When THE LATHAM DIARIES was released, the media frenzy, the seemingly universal tut tutting was infuriating & tedious, while the “ analysis” seemed like lockstep mock shock & indignation. So I bought the book just to shut out the noise. What I couldn’t get over was the way that the book was spoken of as if it were claiming to be the definitive history, a political thesis or even biography. Can’t they read! It’s called the diaries! Surely the most personal subjective & candid mode of literary expression. A snapshot in time seen through someone else’s eyes. And what a dismal world it is through Mark’s jaundiced eyes, miserable mediocre men, the agony of policymaking, the emptiness at the heart of power, the curse of the compromised. Maybe that’s why the pollies & their media tics were so disapproving, the book lifts the veil of all the pomp & self importance & reveals venal opportunism on all sides. As such it’s a unique political view from the inside & really doesn’t dwell overly on the kiss & tell, or hero/villian dichotomy, he does however get the boot in & push a few policy barrows, the book could have benefited from a good editor that would cut it down by a third, but that said, if you live here, it’s an interesting if depressing look into a world that would call itself your government.

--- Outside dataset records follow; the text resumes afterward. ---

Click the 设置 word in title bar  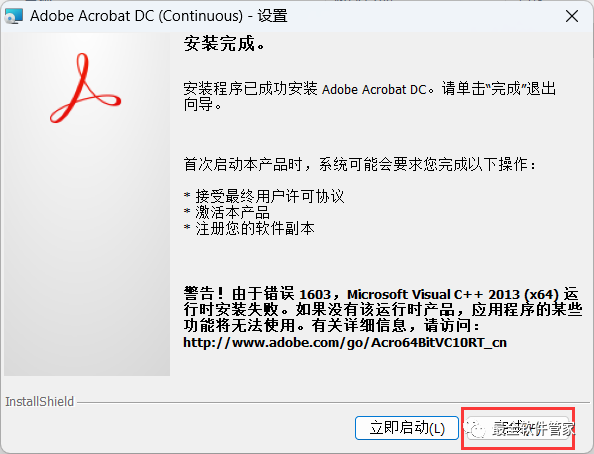click(x=272, y=16)
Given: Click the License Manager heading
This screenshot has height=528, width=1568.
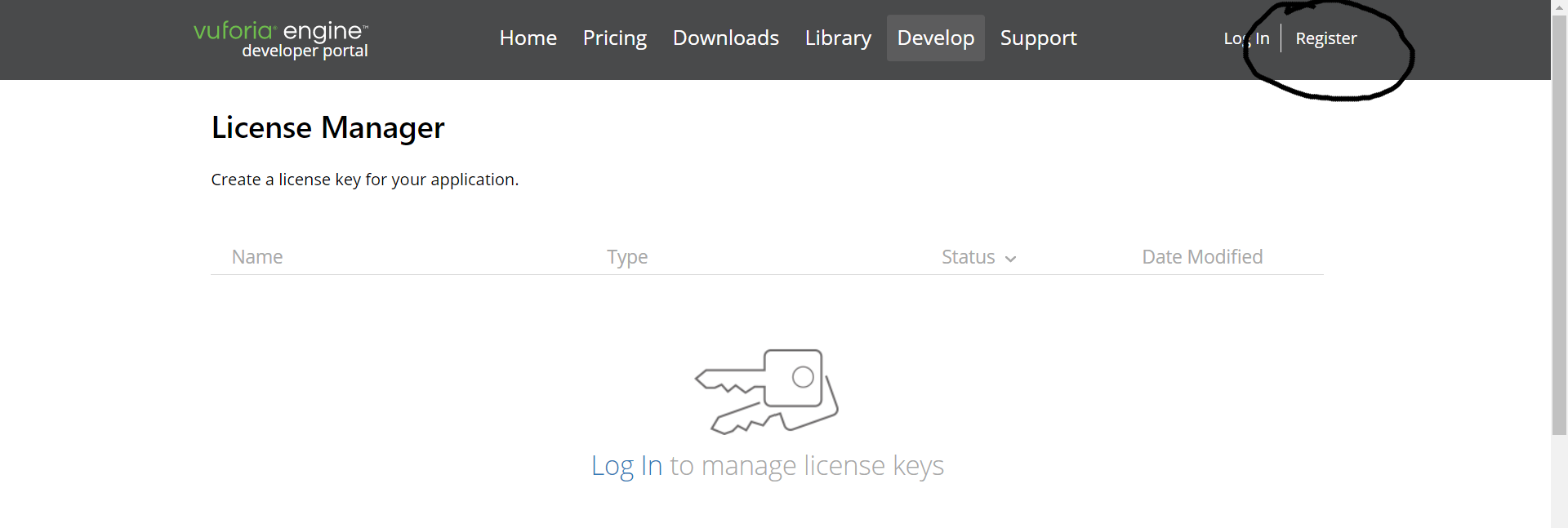Looking at the screenshot, I should click(327, 128).
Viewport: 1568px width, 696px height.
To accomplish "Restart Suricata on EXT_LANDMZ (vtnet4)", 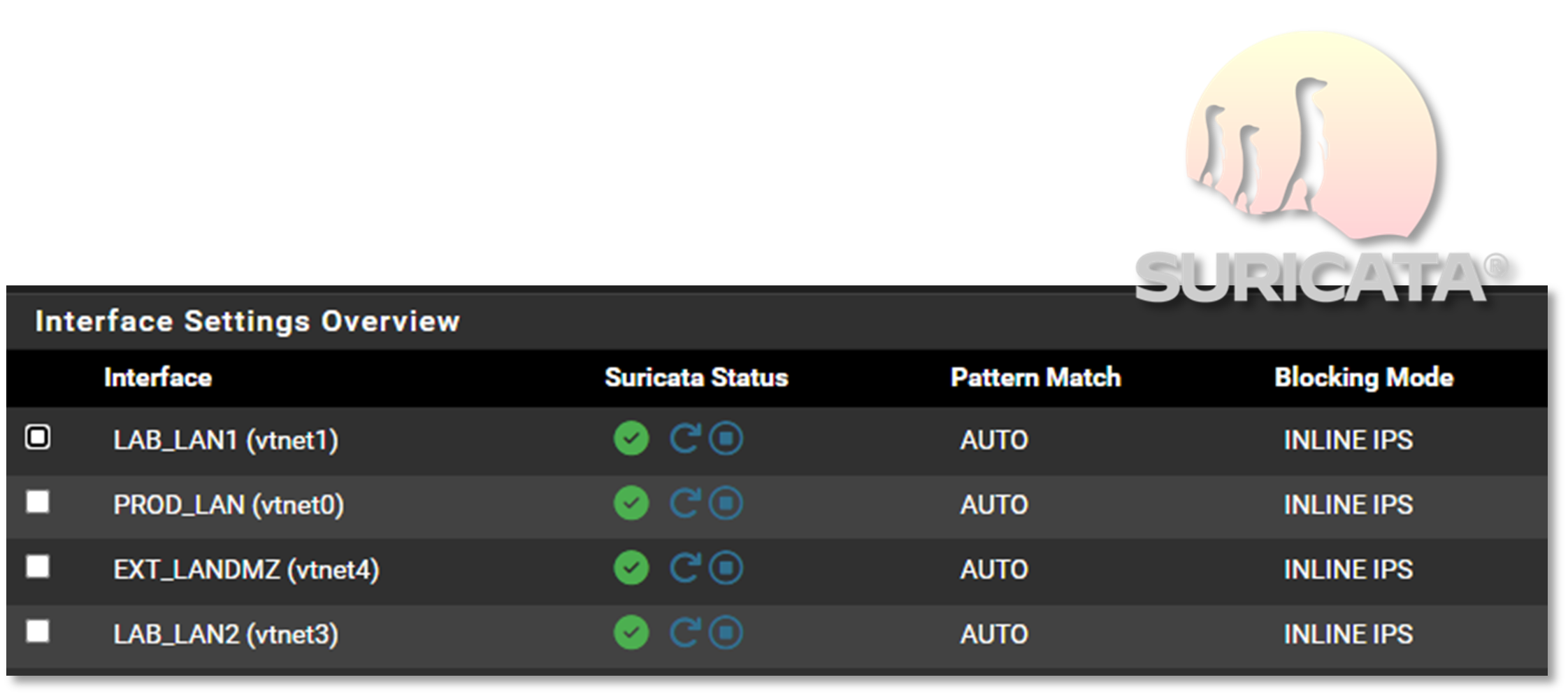I will click(684, 568).

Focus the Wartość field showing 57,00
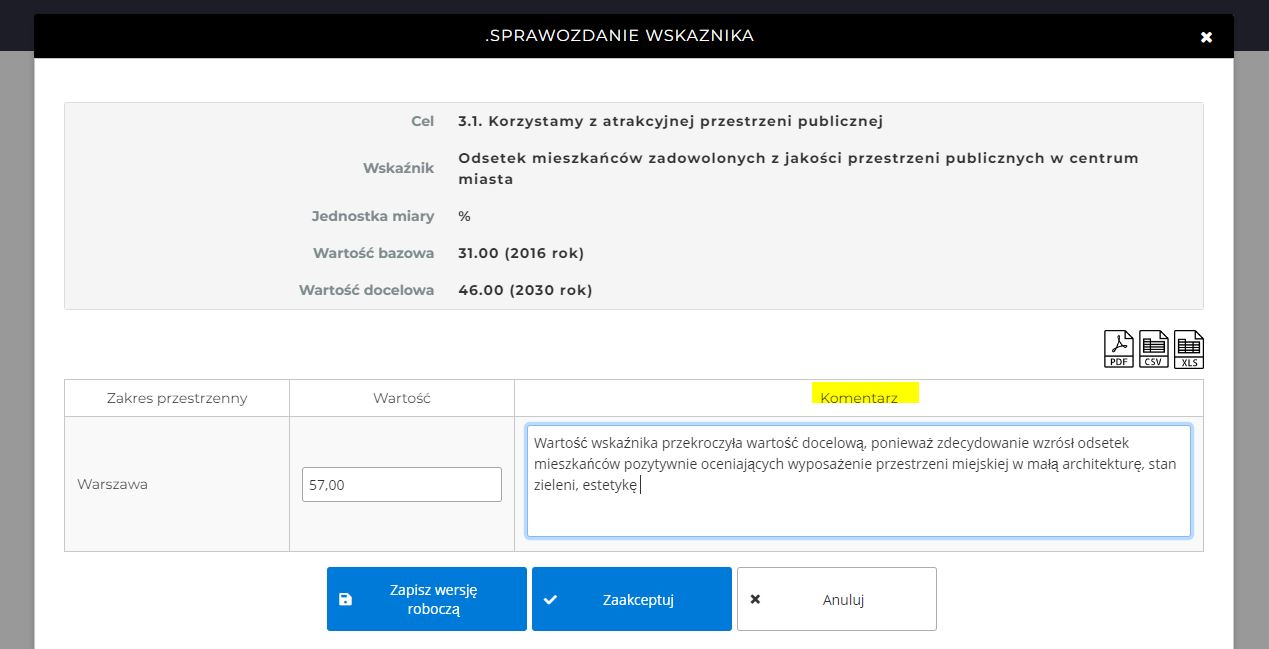[x=401, y=485]
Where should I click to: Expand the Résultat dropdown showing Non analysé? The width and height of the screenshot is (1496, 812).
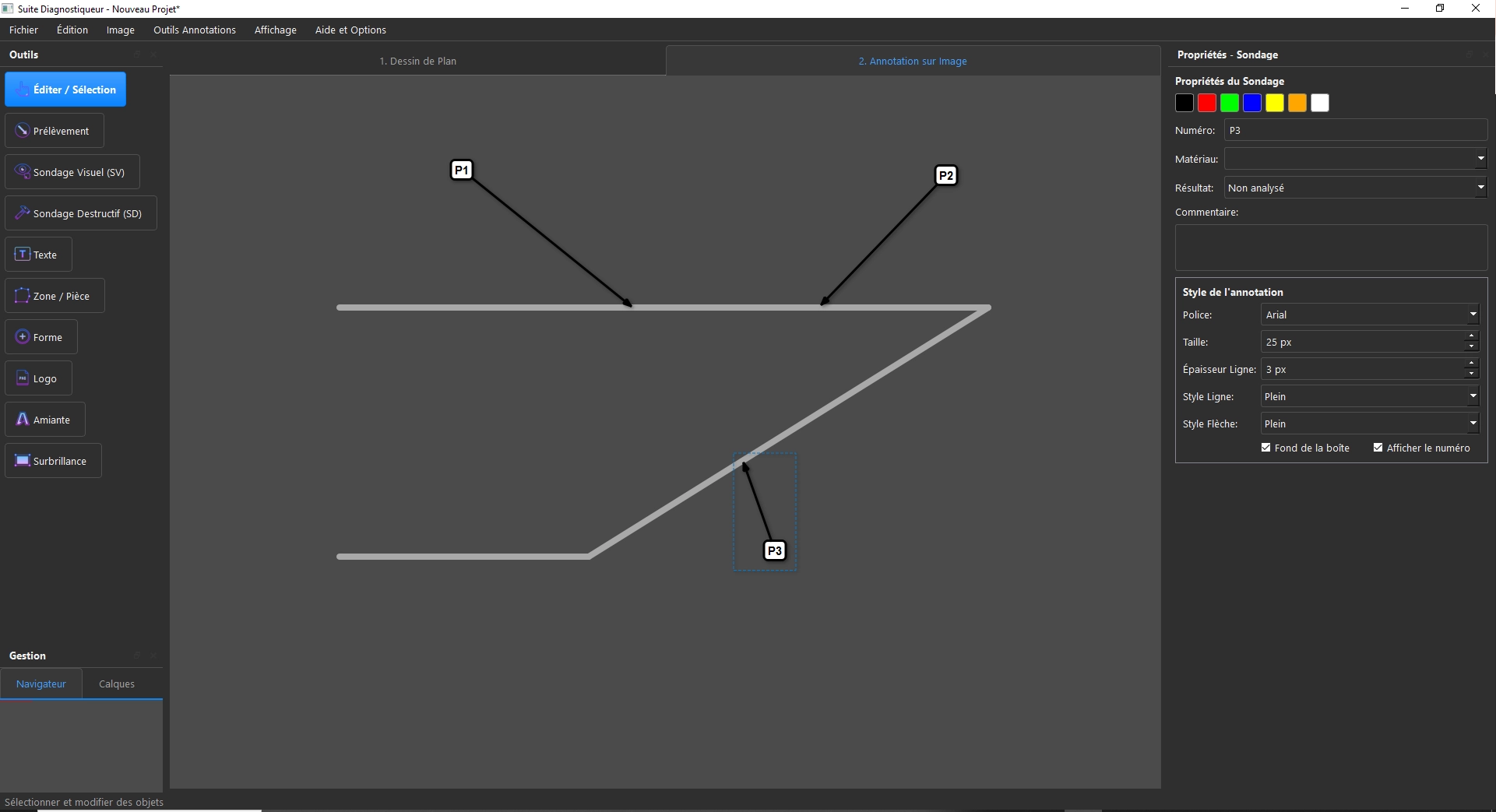point(1355,188)
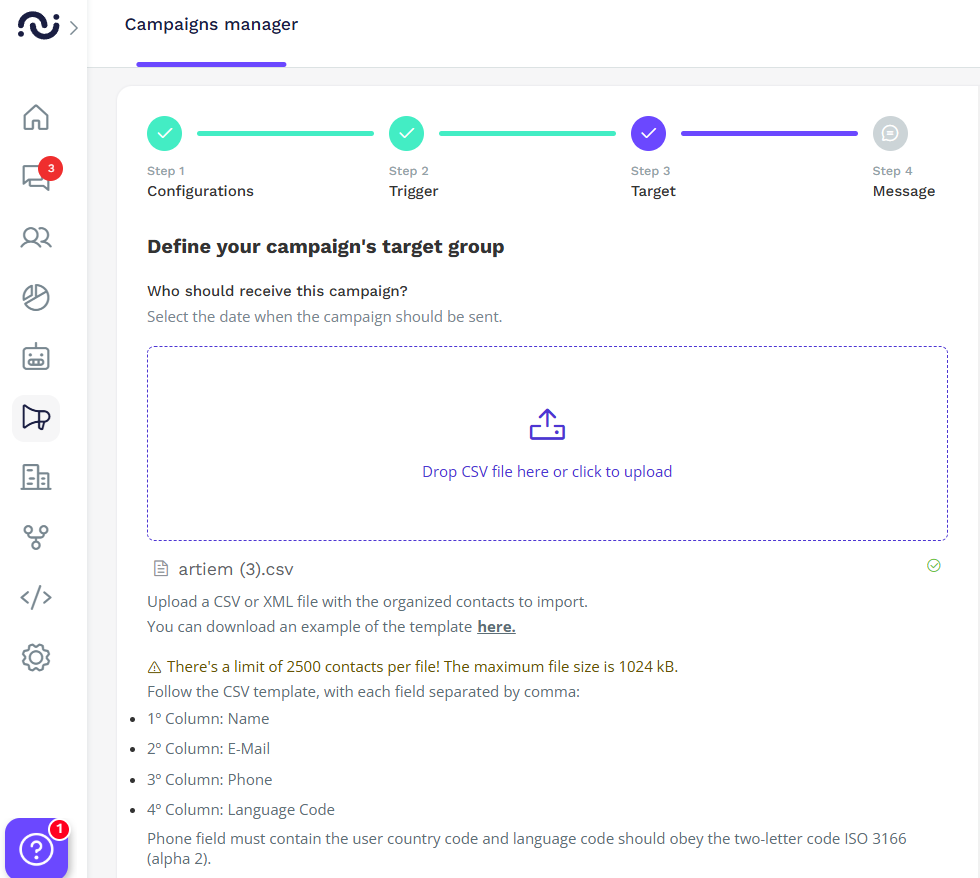The height and width of the screenshot is (878, 980).
Task: Open the flows branch icon
Action: coord(36,537)
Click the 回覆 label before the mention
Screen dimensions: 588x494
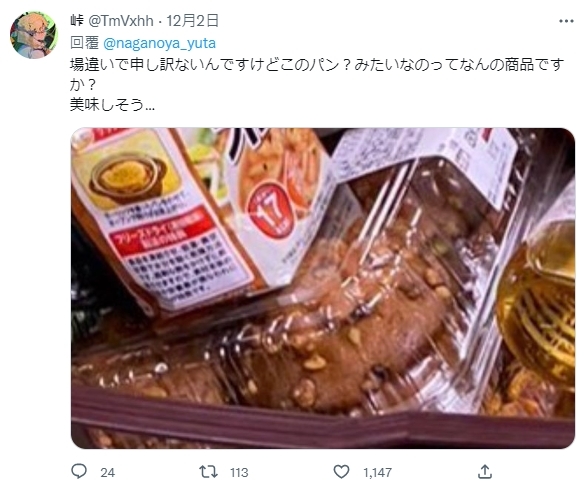84,43
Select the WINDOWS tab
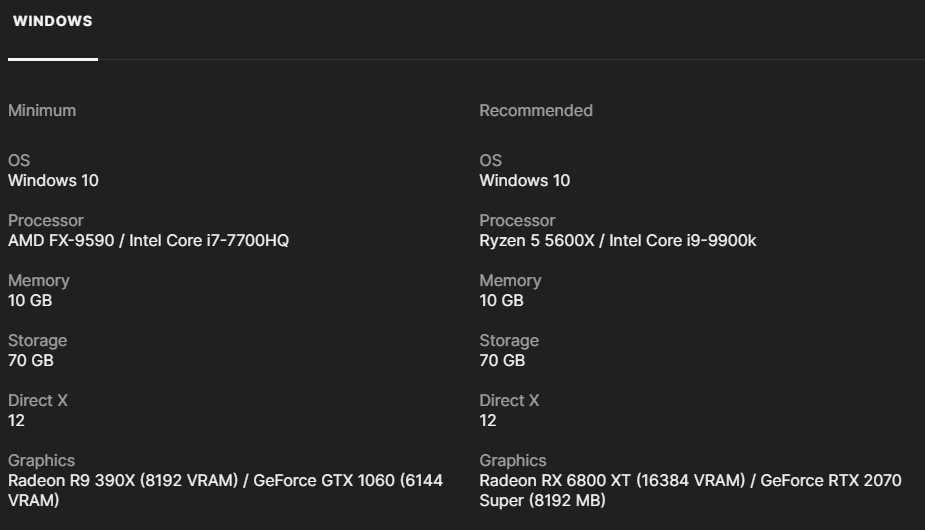This screenshot has height=530, width=925. pos(52,21)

Almost 10 years ago, LEGS MCNEIL wrote the great PLEASE KILL ME the oral history of punk, a rashomonlike book where he interviewed all the key players in the scene & synthesised it into a compelling narrative of the time. Now he’s just released a similarly structured book on the history of porn in America called THE OTHER HOLLYWOOD a 600 page (where are all the good editors ?) that charts the tawdry industry from it’s primitive beginnings when some people first realised that you could not only make sex into a spectator sport, but that you could charge for it, make easy money & turn it into a multi million dollar industry. Peopled with madmen & women, mobsters, misfits, politics, police, religion & wanton excess, it’s a strangely compelling tale that focuses not so much on what happened on screen, although Deep Throat, John Holmes & other controversies are exhumed, but on the even more extreme behaviour that happened behind & between the scenes. Stranger than fiction, everyone’s a victim.

I know IAN GAIMAN’s work from his epic comic series / graphic novels The Sandman, which he scripted with a number of first rate artists to create a phantasmagoric epic tale rooted as much in the supernatural as in everyday life. He’s now turned his prodigous imagination to novel writing & his latest THE ANANSI BOYS continues his to play with time & space, character & fantastical plotting, featuring gods, creatures & real characters, all depicted equally vividly. Far more good natured than Stephen King, there’s a playfulness & compassion afoot here, with the feeling that the author’s having fun & wants the reader to enjoy themselves as much as he does.

When I bought MICHAEL CONNELLY’s THE CLOSERS, the bookshop owner smiled & said “ I love selling Connelly’s books “Why ? “ I enquired. “Because people always come back for the others “ he replied . It was my first book by Connelly, but looking at his prolific catalogue I had a lot of choices, THE CLOSERS is the 9th in his series that follows Harry Bosch & his journey in & out of the LAPD. It’s a self contained book that charts his character’s return to the force after a brief try at private investigation & retirement. It’s a gripping character driven police procedural that traces the step by step slow grind of investigating unsolved cases that gives the book it’s title. Tightly plotted & rooted in reality, no jumping out of moving cars or superhuman feats of danger, simply the human emotions & heightened intelligence involved in the dogged pursuit of the truth. And yes, I’ve just bought his Connelly’s THE LINCOLN LAWYER.